Answer
$d=\pm\dfrac{\sqrt{kR}}{R}$
Work Step by Step
$\bf{\text{Solution Outline:}}$
To solve the given equation, $
R=\dfrac{k}{d^2}
,$ in terms of $
d
,$ use the properties of equality and the Square Root Principle to isolate the variable.

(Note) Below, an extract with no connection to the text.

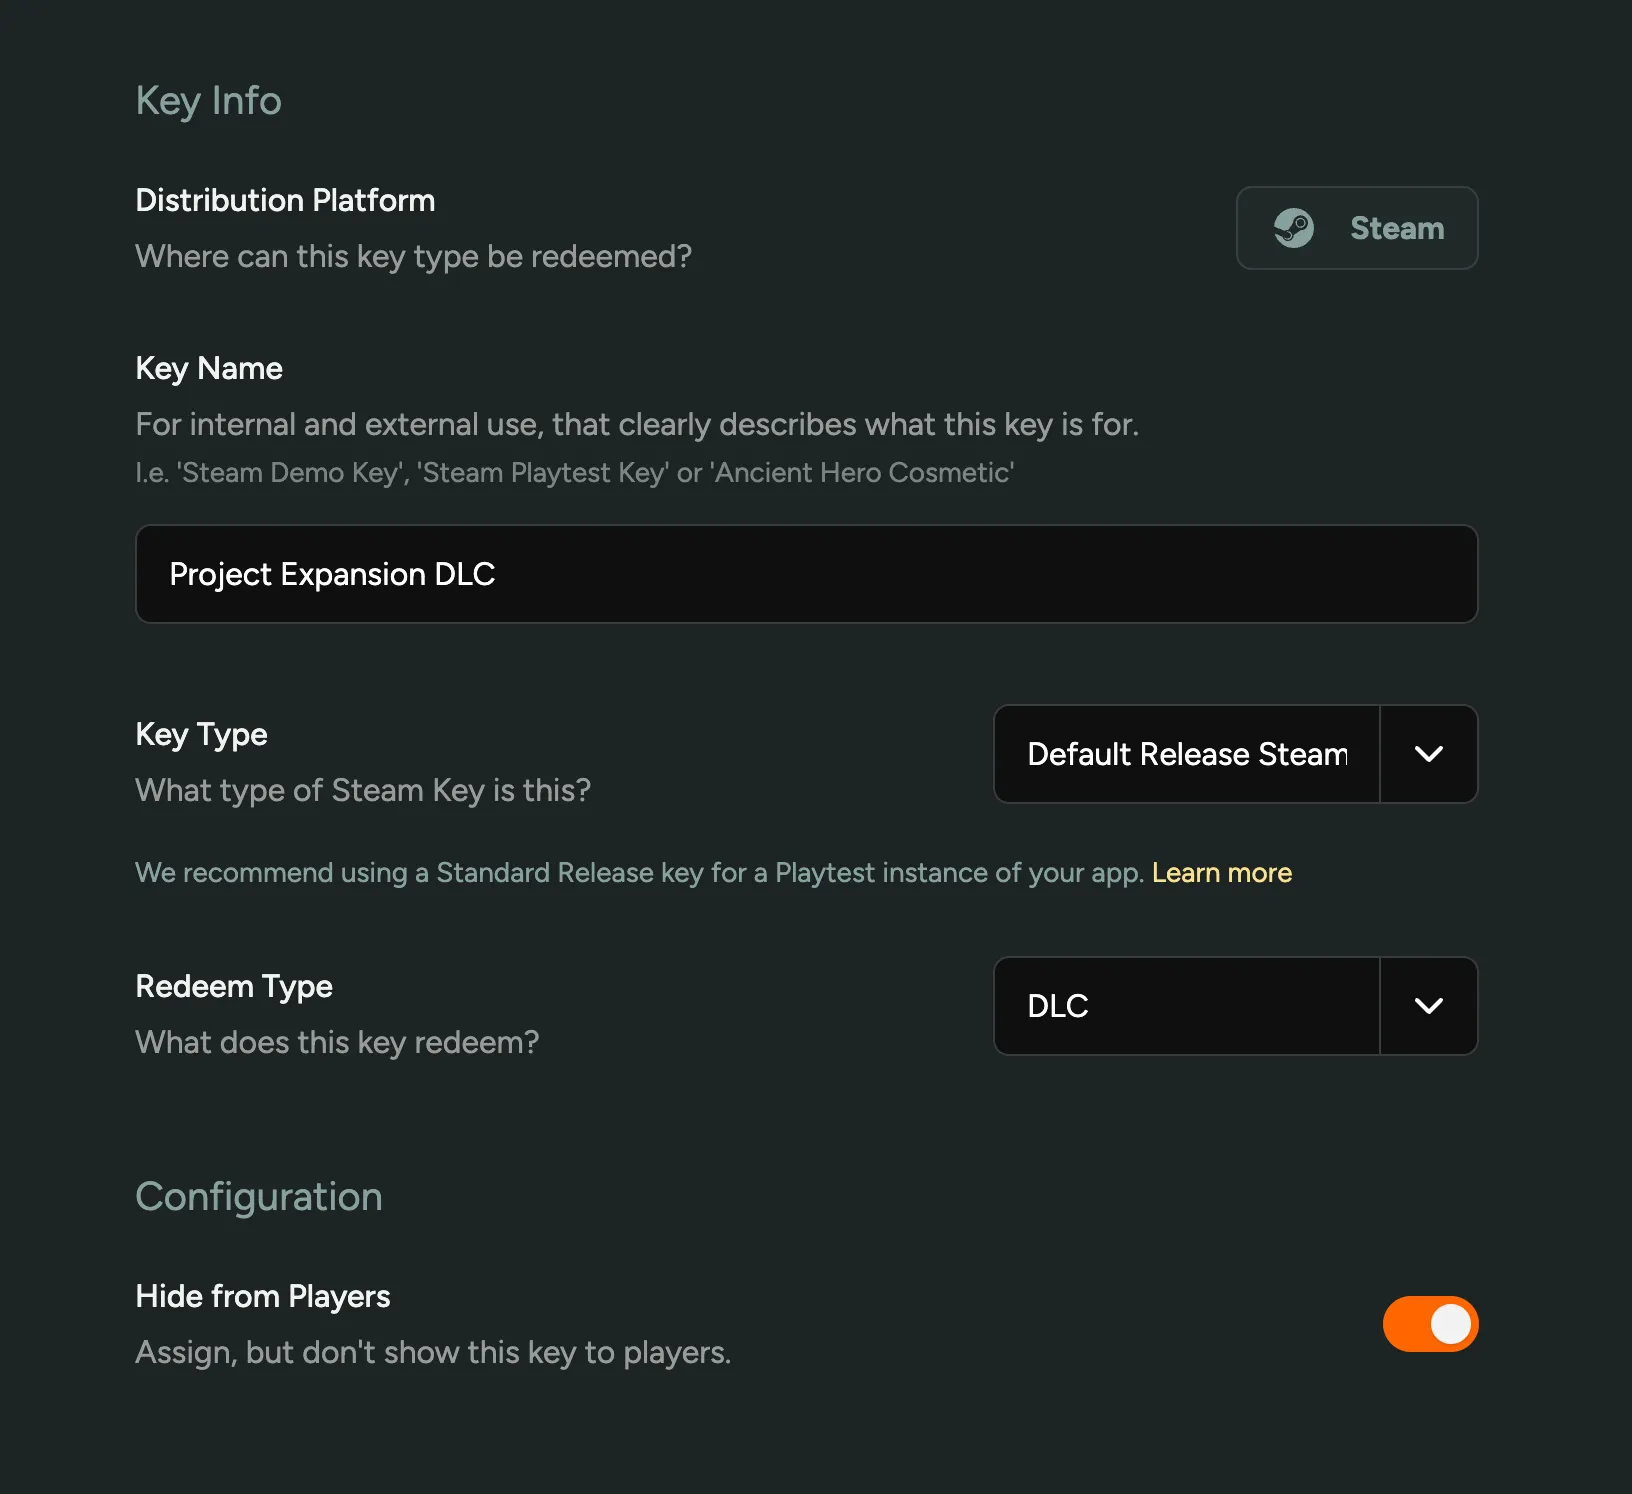Viewport: 1632px width, 1494px height.
Task: Click inside the Key Name input field
Action: coord(806,574)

$\bf{\text{Solution Details:}}$
Since $\dfrac{a}{b}=\dfrac{c}{d}$ implies $ad=bc$ or sometimes referred to as cross-multiplication, the equation above is equivalent to
\begin{array}{l}\require{cancel}
R(d^2)=1(k)
\\\\
Rd^2=k
\\\\
d^2=\dfrac{k}{R}
.\end{array}
Taking the square root of both sides (Square Root Principle), the equation above is equivalent to
\begin{array}{l}\require{cancel}
d=\pm\sqrt{\dfrac{k}{R}}
.\end{array}
Rationalizing the denominator by multiplying the radicand by an expression equal to $1$ which will make the denominator a perfect power of the index results to
\begin{array}{l}\require{cancel}
d=\pm\sqrt{\dfrac{k}{R}\cdot\dfrac{R}{R}}
\\\\
d=\pm\sqrt{\dfrac{kR}{R^2}}
\\\\
d=\pm\sqrt{\dfrac{1}{R^2}\cdot kR}
\\\\
d=\pm\sqrt{\left( \dfrac{1}{R} \right)^2\cdot kR}
\\\\
d=\pm\dfrac{1}{R}\sqrt{kR}
\\\\
d=\pm\dfrac{\sqrt{kR}}{R}
.\end{array}